**Set task**
Copy the portion of the records that opens with the line containing "You are a computer-use agent. Screen" and closes with the line containing "will (x=305, y=238).", with both of those lines and the requests included. Add 81 to every coordinate number in the answers.
•••••
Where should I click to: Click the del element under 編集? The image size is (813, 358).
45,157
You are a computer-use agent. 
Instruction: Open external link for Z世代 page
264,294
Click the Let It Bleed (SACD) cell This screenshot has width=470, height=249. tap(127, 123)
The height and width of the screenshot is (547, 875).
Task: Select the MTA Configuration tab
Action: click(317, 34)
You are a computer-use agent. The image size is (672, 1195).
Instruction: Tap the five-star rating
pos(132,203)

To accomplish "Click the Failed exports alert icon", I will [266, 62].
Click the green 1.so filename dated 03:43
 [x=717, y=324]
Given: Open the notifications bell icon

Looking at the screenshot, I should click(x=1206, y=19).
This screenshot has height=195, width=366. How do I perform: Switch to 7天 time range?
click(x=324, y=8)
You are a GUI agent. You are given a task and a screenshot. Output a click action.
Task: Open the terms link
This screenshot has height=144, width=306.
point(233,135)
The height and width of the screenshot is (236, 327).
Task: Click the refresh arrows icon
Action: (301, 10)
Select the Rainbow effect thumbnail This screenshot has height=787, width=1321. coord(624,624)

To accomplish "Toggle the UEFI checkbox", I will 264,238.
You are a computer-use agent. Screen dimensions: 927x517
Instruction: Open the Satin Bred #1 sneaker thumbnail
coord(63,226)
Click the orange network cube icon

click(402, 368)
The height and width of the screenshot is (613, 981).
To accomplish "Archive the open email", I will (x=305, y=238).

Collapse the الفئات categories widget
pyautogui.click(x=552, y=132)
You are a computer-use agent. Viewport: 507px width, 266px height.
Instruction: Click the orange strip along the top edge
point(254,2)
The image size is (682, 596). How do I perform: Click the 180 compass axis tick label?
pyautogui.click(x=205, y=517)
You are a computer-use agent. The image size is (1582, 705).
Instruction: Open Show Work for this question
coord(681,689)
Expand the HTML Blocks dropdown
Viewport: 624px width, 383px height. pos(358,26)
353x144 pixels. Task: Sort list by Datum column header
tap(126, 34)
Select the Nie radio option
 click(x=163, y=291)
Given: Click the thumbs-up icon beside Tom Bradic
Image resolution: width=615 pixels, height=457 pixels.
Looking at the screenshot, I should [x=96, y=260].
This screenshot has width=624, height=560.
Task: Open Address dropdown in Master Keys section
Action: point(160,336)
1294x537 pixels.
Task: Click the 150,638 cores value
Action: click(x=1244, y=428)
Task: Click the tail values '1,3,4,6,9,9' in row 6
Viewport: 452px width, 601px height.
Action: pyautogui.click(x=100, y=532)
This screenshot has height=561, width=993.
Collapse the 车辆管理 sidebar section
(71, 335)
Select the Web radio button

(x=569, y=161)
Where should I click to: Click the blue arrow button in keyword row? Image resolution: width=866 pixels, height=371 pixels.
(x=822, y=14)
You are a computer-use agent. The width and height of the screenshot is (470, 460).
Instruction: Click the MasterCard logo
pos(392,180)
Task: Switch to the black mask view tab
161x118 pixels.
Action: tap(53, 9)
•••••
**Completed exercise**
You are a computer-use agent. Screen dimensions: 927x517
Instruction: Open the Satin Bred #1 sneaker thumbnail
coord(144,307)
Click the orange network cube icon

click(483, 449)
The height and width of the screenshot is (613, 981).
To accomplish "Archive the open email", I will (x=386, y=319).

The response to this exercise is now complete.